Wednesday, February 7, 2018

It's A Date

We have set a date for my interview! Tuesday the 13th. I'm so nervous. I'm so excited. I'm so hopeful. Oh my goodness pray for me this feels HUGE I MIGHT ACTUALLY GET A NEW JOB

Speaking of. I did good work today. Couldn't finish everything. Especially because I came in a bit late. But I still made my 8 hours, got all the surgery stuff done on time, and made good progress on everything else. Wow it feels good.

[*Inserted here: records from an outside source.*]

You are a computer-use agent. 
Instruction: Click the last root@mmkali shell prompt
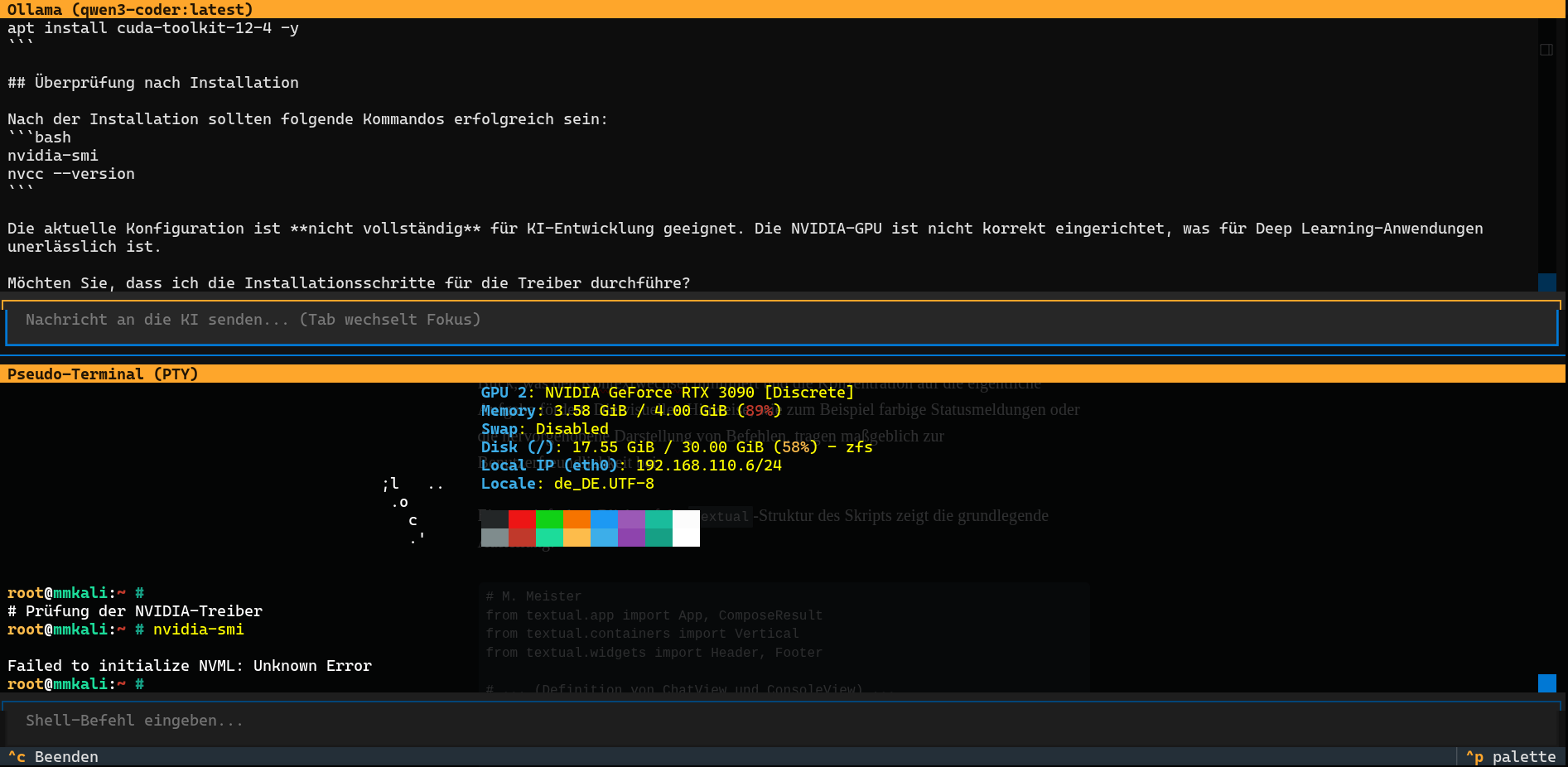pyautogui.click(x=75, y=684)
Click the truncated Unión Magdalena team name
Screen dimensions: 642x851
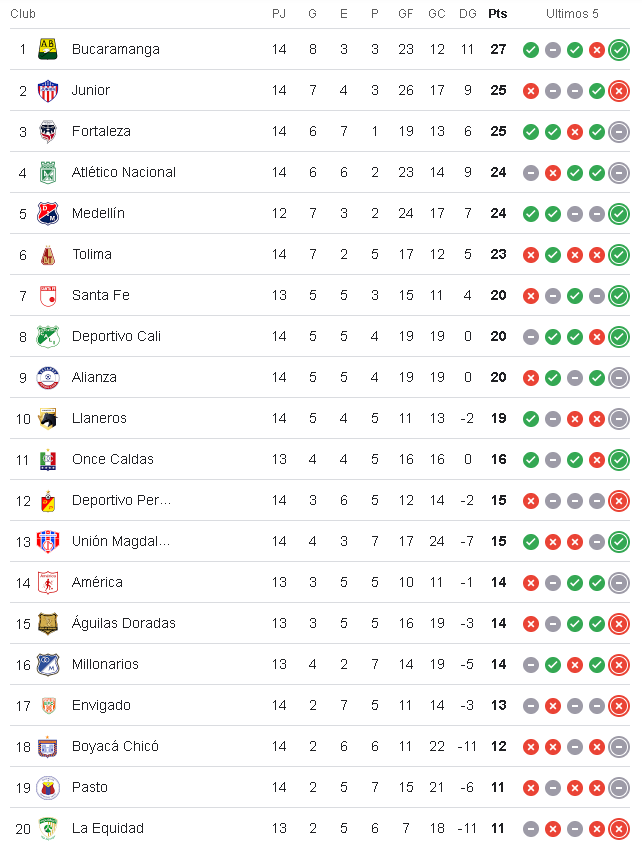(121, 541)
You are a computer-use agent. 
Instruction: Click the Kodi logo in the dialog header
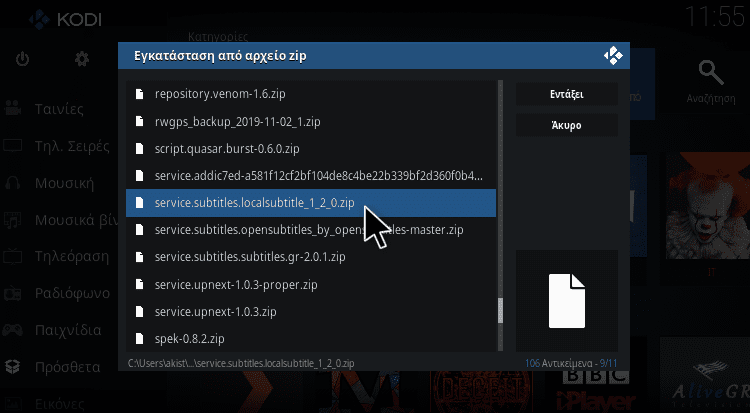click(x=613, y=56)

Also no driving for so long! Twas icy and rainy, so mommy drove me to work and daddy drove me home. And then Thursdays we have church so mama and I always travel together! Two whole days off for me! Whoo!

Tuesday, February 6, 2018

There's Hope!

Started today early and went to work at like 6. Good thing. I had to cover yesterday, unexpextedly covered for the littlest bit today, and will have to cover tomorrow and Thursday. Needless to say, I did not get all my stuff done. But I am sure trying. So going in early was a good call. Bad Suns got me through the first two hours.

At 10AM I had a 3 Musketeers bar. Only my fave. And the wrapper, with the "#ThrowShine" label, said "Life would be lame without you". How sweet! Pun intended.

Geoff also came by, my dear and loyal friend, and brought a massive bag of chocolate. He really didn't even need anything. He dropped off a new request form for the next time I need to get a machine for a surgery patient. He could've emailed or faxed it but he brought it to us in person with a giant sack of candy. We were all happy campers.

I got a call from GALA theatre today. I applied for the Administrative Assistant position. The Executive Director called to tell me that I had a strong cover letter and she wanted to set up an interview. This could lead nowhere. But it could also be the greatest thing to happen to me in a long time. Pray that God is at work here and that His will be done for the best. The idea that I'd get to work in THE Hispanic theatre of the nation. Holy crap. What an honor. Just being called back is an honor. I'm nervouscited.

Thursday, January 21, 2016

1-20-16

Job opportunity for me while at McDaniel? Yes. Yes please. That's not gonna be a fun walk but who cares. I will suck it up and do it. Just the idea of hopefully being employed this semester is EVERYTHING right now.

Day 20 (late by a minute!): Out my window
On a festival day. Ready to take on KCACTF. The sun said hello!

Thursday, June 11, 2015

God's Sense of Humor

Never, ever, ever, EVER say never. 'Cause then God will laugh in your face and be like LOL LIFE DOESN'T WORK THAT WAY. So when I spent two years saying "I will never again work in my mom's grocery store", God was like "k. That's cute". And now, in this summer where no one is hiring, my mommy lets me know that they need somebody.

I would be a cashier for a week in July while an employee is on vacation, but otherwise I don't even need to go near the register! I'd do something closer to what I do at my job in Westminster. More or less making my own hours, though definitely working hard because it is a lot. Inventory work. It's not the most ideal but it's a job. A job when I very much need a job. I'm grateful that they'd ask me. And I already know the environment. So. Yay! Blessings all around.

Wednesday, May 15, 2013

Summer 2013

Reason 291: I have a job! My mom just told me today that her boss agreed to let me work the store over the summer, and I start Monday. How awesome is that?! I feel like I can finally actually contribute something to this family. After months of wondering if anyone would get back to me, finally a guaranteed job.

This summer has to be different. No more of that "worst time of the year" nonsense. I'm becoming more independent. And soon, I'll even be able to help with my niece. This time, it's all about me becoming the person I want to be. New Year's Resolution: In progress! Oh, that feels great!